Personal information
- Full name: Rafael Jesús Navarro Mazuecos
- Date of birth: 24 February 1994 (age 31)
- Place of birth: Salteras, Spain
- Height: 1.73 m (5 ft 8 in)
- Position: Right-back

Team information
- Current team: Atlético Central

Youth career
- 2004–2010: Sevilla
- 2010–2012: Coria
- 2012–2013: Betis

Senior career*
- Years: Team / Apps / (Gls)
- 2012–2013: Betis B / 1 / (0)
- 2013–2014: Gerena / 32 / (2)
- 2014–2016: Betis B / 69 / (2)
- 2016–2018: Betis / 21 / (2)
- 2018–2022: Alavés / 0 / (0)
- 2018–2019: → Sochaux (loan) / 23 / (1)
- 2020–2022: → Istra 1961 (loan) / 30 / (1)
- 2022–2023: SS Reyes / 24 / (0)
- 2024–2025: Ugento / 22 / (0)
- 2025–: Atlético Central / 2 / (0)

= Rafa Navarro (footballer, born 1994) =

Spanish association football player

Rafael "Rafa" Jesús Navarro Mazuecos (born 24 February 1994) is a Spanish professional footballer who plays as a right-back for Tercera Federación club Atlético Central.

==Club career==
Born in Salteras, Seville, Andalusia, Navarro represented Sevilla FC, Coria CF and Real Betis as a youth. He made his senior debut with the latter's B-team on 2 December 2012, starting in a 2–3 home loss against CD San Roque de Lepe in the Segunda División B.
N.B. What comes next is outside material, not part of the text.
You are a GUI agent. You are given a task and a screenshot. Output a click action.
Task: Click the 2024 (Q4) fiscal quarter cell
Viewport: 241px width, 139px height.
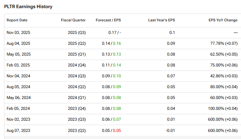tap(77, 65)
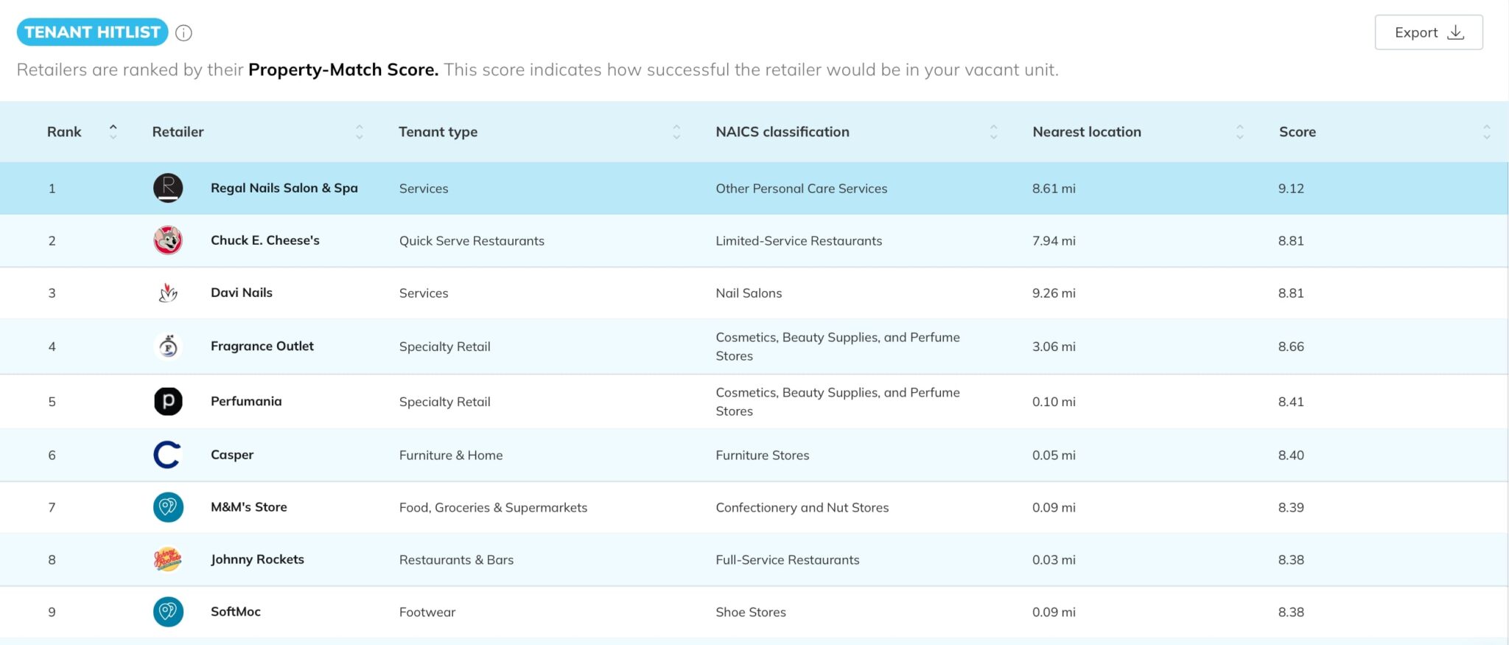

On 2 August 2013, Navarro signed for CD Gerena of the Tercera División. He was an undisputed starter for the club during the campaign, and subsequently returned to Betis and its reserve team on 4 July 2014.

Navarro featured regularly for Betis B in the following seasons, and renewed his contract with the club until 2020 on 13 June 2016. On 24 August, he was definitely promoted to the main squad and was assigned the number 2 shirt.

Navarro made his professional – and La Liga – debut on 23 September 2016, playing the full 90 minutes in a 1–0 home win against Málaga CF. His first goal in the category came on the following 18 March, netting the last in a 2–0 home success over CA Osasuna.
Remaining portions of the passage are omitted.